Rolex Masters 1000 Shanghai – cemento

L’estate da sogno di Daniil Medvedev non cessa di finire: anzi qui a Shanghai ha posto le basi anche per un autunno ad alti livelli.

Questa mattina il russo ha offerto un’altra prestazione di una solidità mostruosa, spezzando le velleità di Alexander Zverev, che qui in Cina è tornato finalmente ad alti livelli.

Senza grossi patemi Medvedev vince quindi il Masters di Shanghai, secondo 1000 dopo quello di Cincinnati.

Con questo ennesimo successo, i numeri del 23enne moscovita si fanno sempre più incredibili: sei finali consecutive con tre titoli annessi, 29 vittorie nelle ultime 32 apparizioni.

Dopo la bruciante sconfitta in finale allo US Open contro Nadal, ha vinto ben 18 set consecutivi.

La sensazione è che il ricambio generazionale tanto atteso per molti anni ora stia venendo alla luce grazie alle performance di questo incredibile ragazzo.

Nonostante i molti match giocati durante l’anno solare, la sua solidità e la sua freschezza restano inalterate nel tempo. Questo senza ombra di dubbio lo rende il giocatore full-time più in forma in questo momento.

Le sue grandi doti ovviamente non sono venute meno neanche in finale a Shanghai. Con il tetto dell’impianto centrale chiuso causa pioggia, Medvedev ha saputo tenere a bada il servizio di Zverev.

Le percentuali alla battuta dell’asso tedesco si sono andate via via umanizzando, dopo le super prestazioni contro Federer e Berrettini.

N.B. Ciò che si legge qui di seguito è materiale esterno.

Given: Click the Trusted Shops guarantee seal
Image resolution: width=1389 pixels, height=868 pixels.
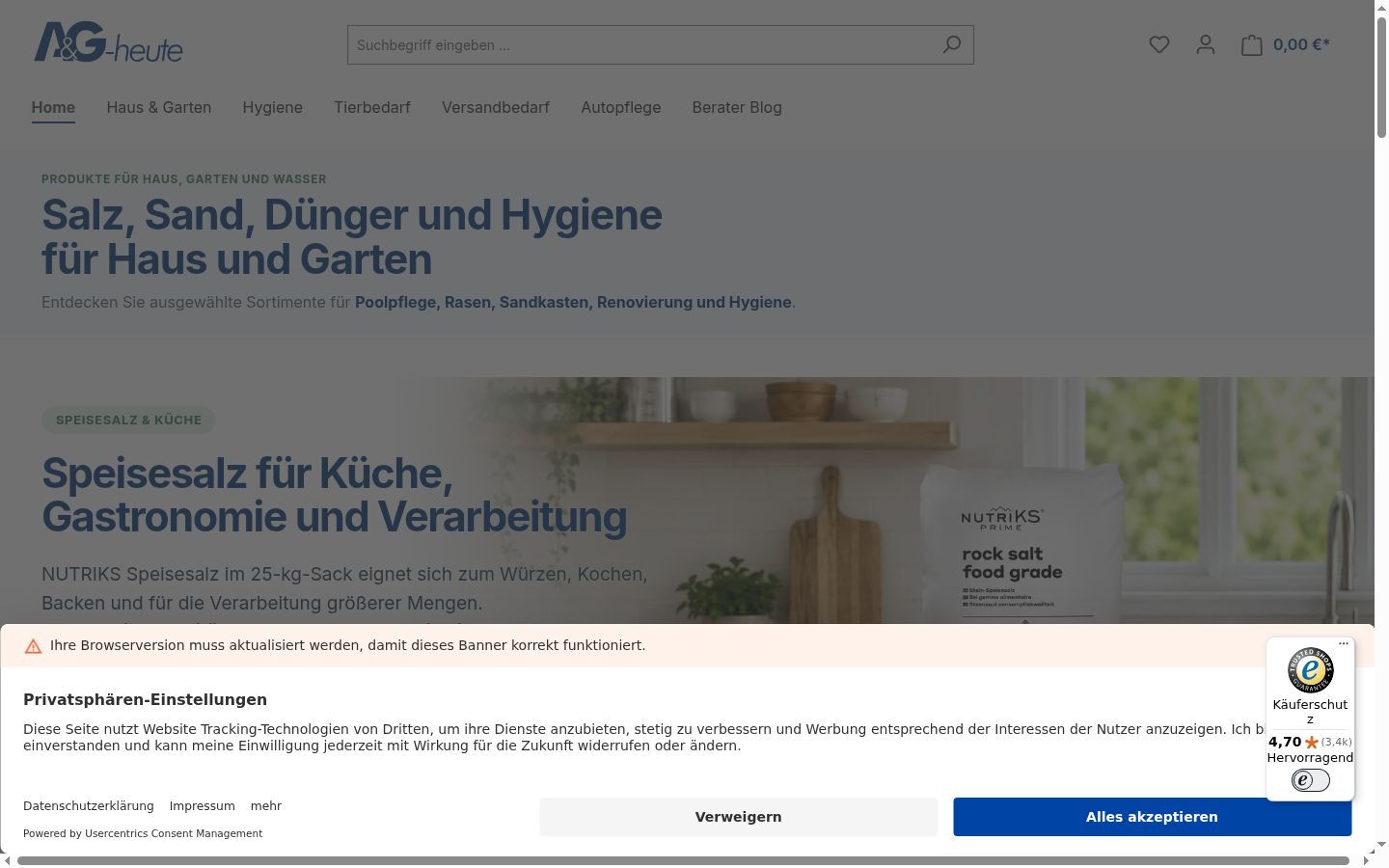Looking at the screenshot, I should 1310,670.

Sasha è stato bravo a recuperare subito in avvio di match dal 3-0, ma l’impressione che non avrebbe retto a lungo era palese.

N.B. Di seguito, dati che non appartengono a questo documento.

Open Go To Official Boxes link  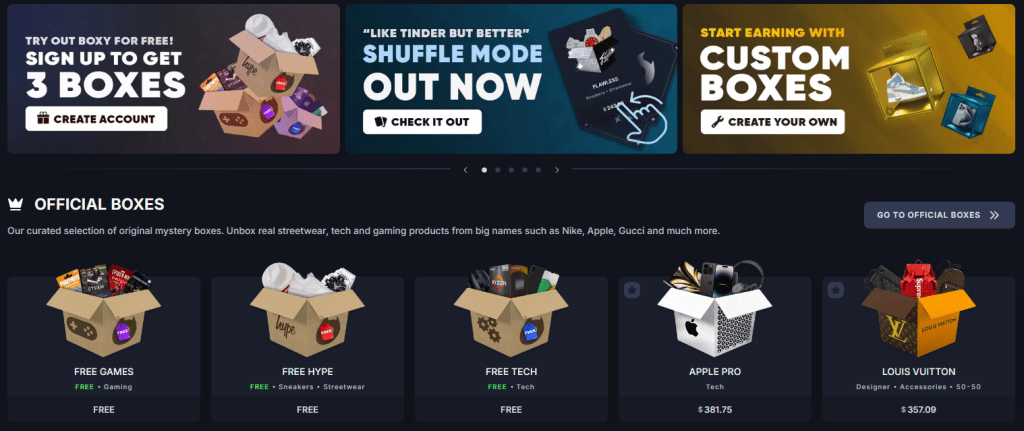(939, 215)
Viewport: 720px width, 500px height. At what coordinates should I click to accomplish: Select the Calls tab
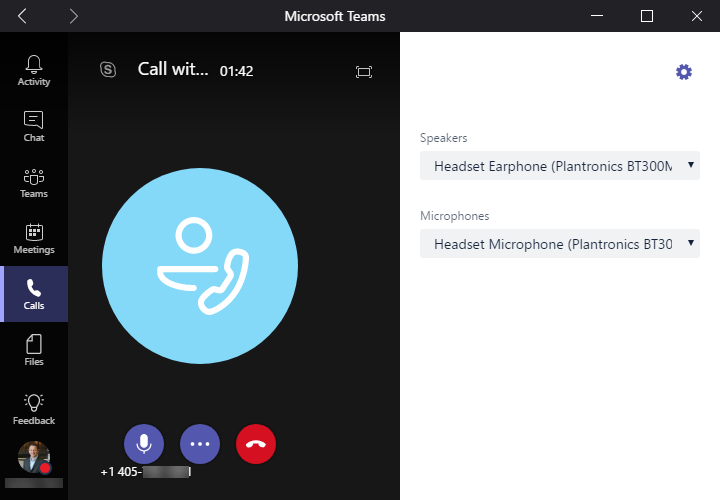pyautogui.click(x=34, y=294)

Il gioco da fondo campo di Medvedev non conosce quasi mai errori, relegando l’avversario in un angolino oltre la linea laterale prima di trafiggerlo con il poderoso dritto.

La differenza tra i due finalisti è venuta fuori sul finire del primo set: sul 4-5 30-30 Zverev commette due doppi falli che regalano senza sussulti il parziale al russo.

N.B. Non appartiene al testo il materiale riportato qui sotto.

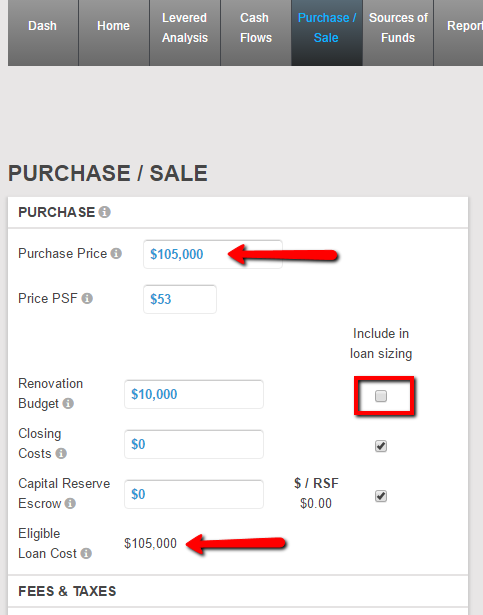Click the Closing Costs info icon
The image size is (483, 615).
pyautogui.click(x=61, y=453)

Il n.4 al mondo neanche esulta, quasi come se fosse una formalità, sedendosi nel suo angolo per ricaricare le batterie.

Da questo doppio errore ad uscirne scosso è ovviamente Zverev, che di fatto nel secondo set manda in campo la sua controfigura.

Le percentuali del servizio del tedesco calano a picco, mentre aumenta il numero dei gratuiti. Con apparente disinvoltura Medvedev sale 5-0, concedendo al suo avversario solo la possibilità di evitare un ingeneroso bagel.

Sasha prova a giocarsi il tutto per tutto, ma con questo robot russo c’è veramente poco da fare. Le braccia allargate segnano la resa definitiva del n.6, che poco dopo capitola in appena un’ora e tredici minuti.

Medvedev vince così il Masters 1000 di Shanghai, concedendo il bis dopo l’affermazione a Cincinnati.

Un motivo di vanto arriva anche dalla Race to London, dove scavalca al terzo posto Roger Federer.